In August 2024 a paper in Disease Models and Mechanisms presents research that uncovers the earliest cellular mechanisms involved in tumour clearance induced by the Bacillus Calmette-Guérin (BCG) vaccine. Initially developed for use against tuberculosis (TB), the BCG vaccine is the “oldest cancer immunotherapeutic agent in use”. However, little is understood about its initial mechanisms of action. Thus, the authors developed an in vivo assay to visualise the interactions between bladder cancer cells, BCG, and innate immunity in real time and at single-cell resolution. 

BCG 

BCG has been used as a cancer immunotherapeutic agent for years and is the “most effective treatment to avoid disease relapse” in bladder cancer. Intermediate or high-risk non-muscle-invasive bladder cancer (NMIBC) tumours are treated with intravesical BCG immunotherapy around 2 weeks after transurethral resection. The therapy involves 6 weekly instillations, followed by maintenance therapy of 1 to 3 years. However, this approach has a high rate of adverse effects, the supply chain has worldwide shortages, and some patients are resistant to treatment.  

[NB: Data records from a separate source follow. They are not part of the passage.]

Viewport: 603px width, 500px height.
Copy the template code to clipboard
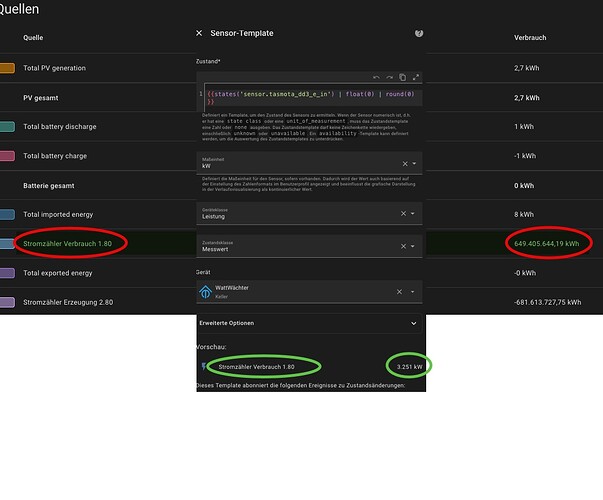(x=403, y=77)
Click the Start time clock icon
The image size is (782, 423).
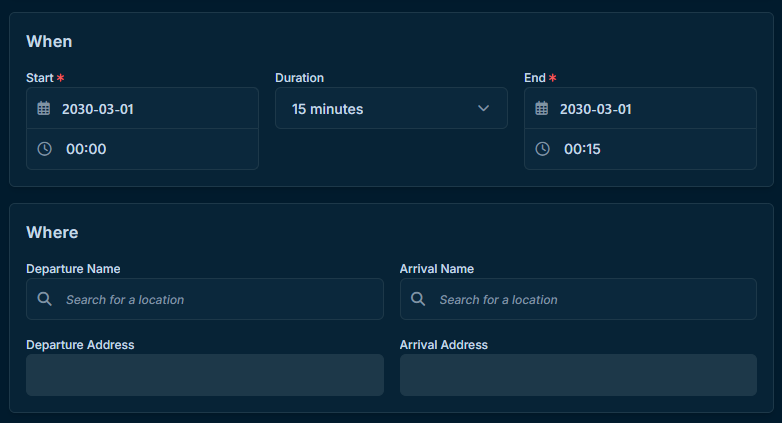click(44, 149)
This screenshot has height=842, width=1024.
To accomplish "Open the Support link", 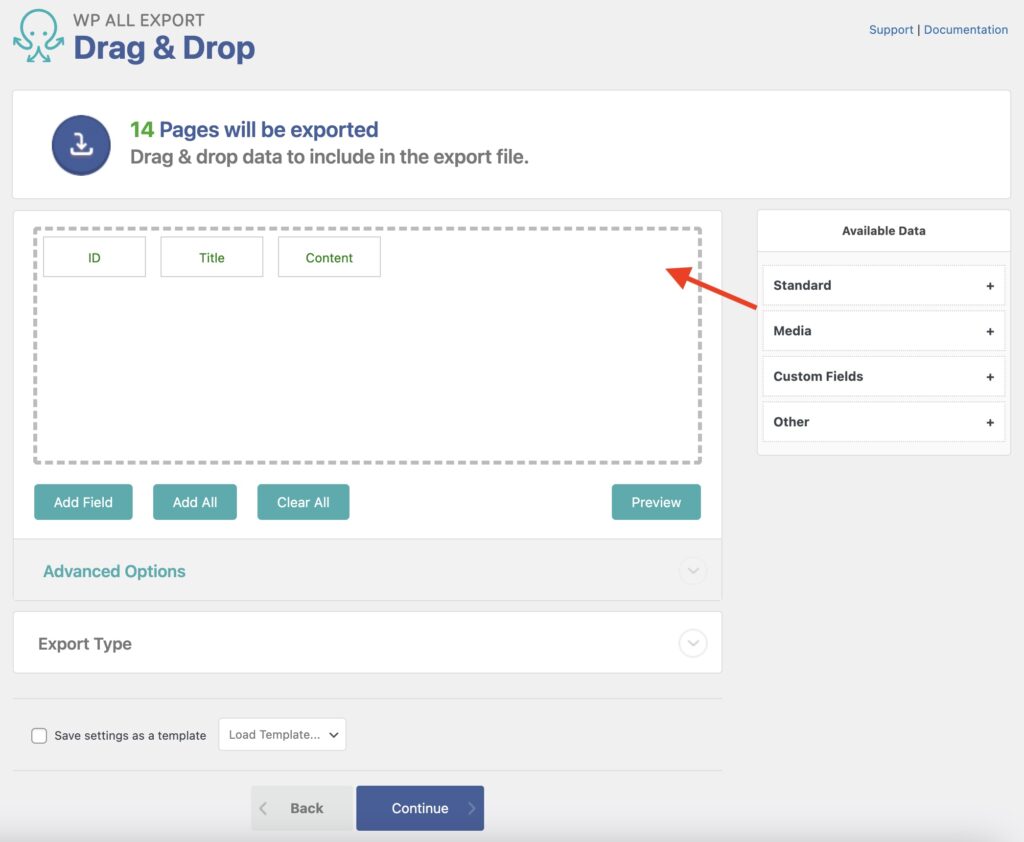I will tap(891, 29).
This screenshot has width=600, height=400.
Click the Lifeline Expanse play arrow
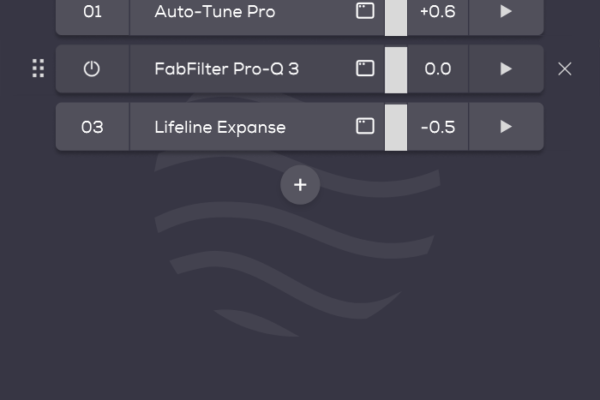(505, 127)
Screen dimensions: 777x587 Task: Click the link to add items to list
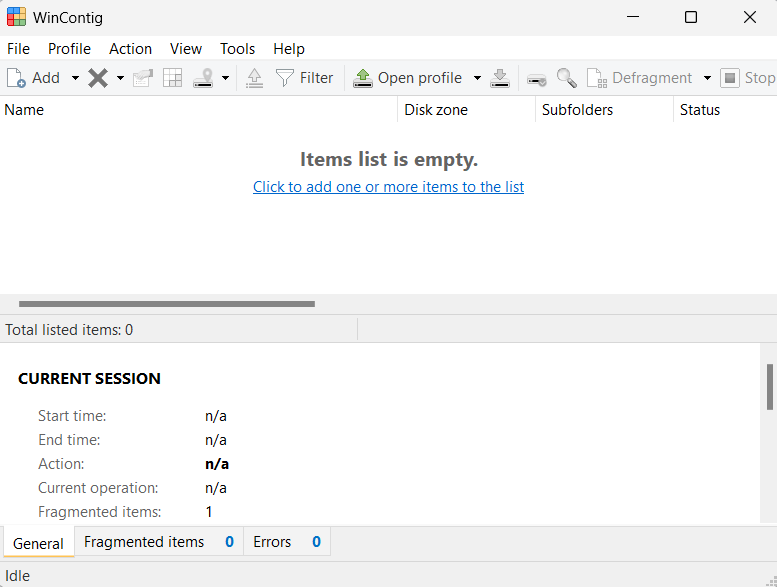point(388,187)
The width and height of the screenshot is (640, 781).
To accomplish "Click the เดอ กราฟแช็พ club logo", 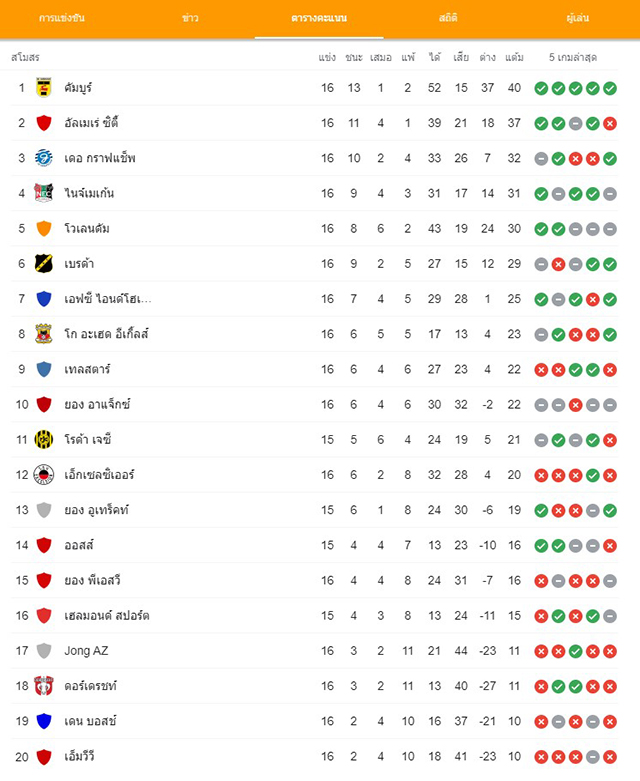I will 44,158.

The authors highlight that the mechanisms through which BCG induces anti-tumour activity are “not fully understood” and that BCG therapy has remained “mostly unchanged”. Previous research proposed a multi-step model: 

  • In steps 1 and 2 BCG binds to and invades the bladder lumen, interacting with the urothelium and tissue-resident macrophages. 
  • In step 3 BCG is internalised by immune cells and induces an innate immune response that triggers a strong local induction of pro-inflammatory cytokines and chemokines. This stimulates the recruitment of immune cells. Macrophages and other antigen-presenting cells present BCG antigens to T lymphocytes through the major histocompatibility complex class II and trigger an adaptive immune response. 
  • In step 4 therapy is considered successful if the induction of the adaptive immune response is biased towards Th1 cells. The recruitment of these immune cells leads to the development of granulomatous lesions in the bladder wall.  
The zebrafish model 

Assessing treatment response in patients is challenging, so animal models of bladder cancer have been used, such as mice. Although mice are considered the “gold-standard xenograft model” for their “highly conserved genetic likeness with humans”, the model has disadvantages. An alternative is the zebrafish; similarities in molecular pathways and drug responses between zebrafish and humans and the “ease in genetic manipulation” allow for “robust” cancer models.  

“In zebrafish cancer xenografts, where human tumour cells are injected into zebrafish embryos or adults, cancer features such as proliferation, angiogenesis, metastasis, and interactions in the tumour microenvironment (TME) can be rapidly visualised in real time and at the single-cell level due to the optical transparency of the model.” 

Research in zebrafish xenografts “facilitates the rapid identification of novel cancer mechanisms that can be targeted by specific therapeutic approaches”. Additionally, the zebrafish model has supported human tuberculosis research.  

The study 

The researchers used real-time single-cell-resolution microscopy to demonstrate in vivo in a bladder cancer zebrafish xenograft that BCG immunotherapy “induced cancer cell apoptosis and clearance of tumours through macrophages and TNF signalling”. BCG stimulated a “massive recruitment of macrophages” that were polarised towards a Tnfa-positive pro-inflammatory phenotype.  

High-resolution live microscopy revealed that the presence of BCG in the TME induced “profound changes” in macrophage morphology and cell-cell interactions. Without innate immune cells, tumour clearance was “halted”, which demonstrates their importance to BCG’s anti-tumour effects. The authors also demonstrated the utility of their xenografts in a preclinical setting, testing the efficacy of a newly genetically modified BCG vaccine against the conventional BCG vaccine.  

Dr Mayra Martínez-López, first author, suggests that BCG immunotherapy is “still rather empirically used”. It is a “very effective immunotherapy” even in comparison with “so many fancy immunotherapies that are being developed”.  

“Not only did we unravel the mechanisms involved in the first steps of the vaccine’s anti-tumoral action, we also demonstrated that the zebrafish Avatar model is a powerful preclinical tool for drug discovery in oncology.”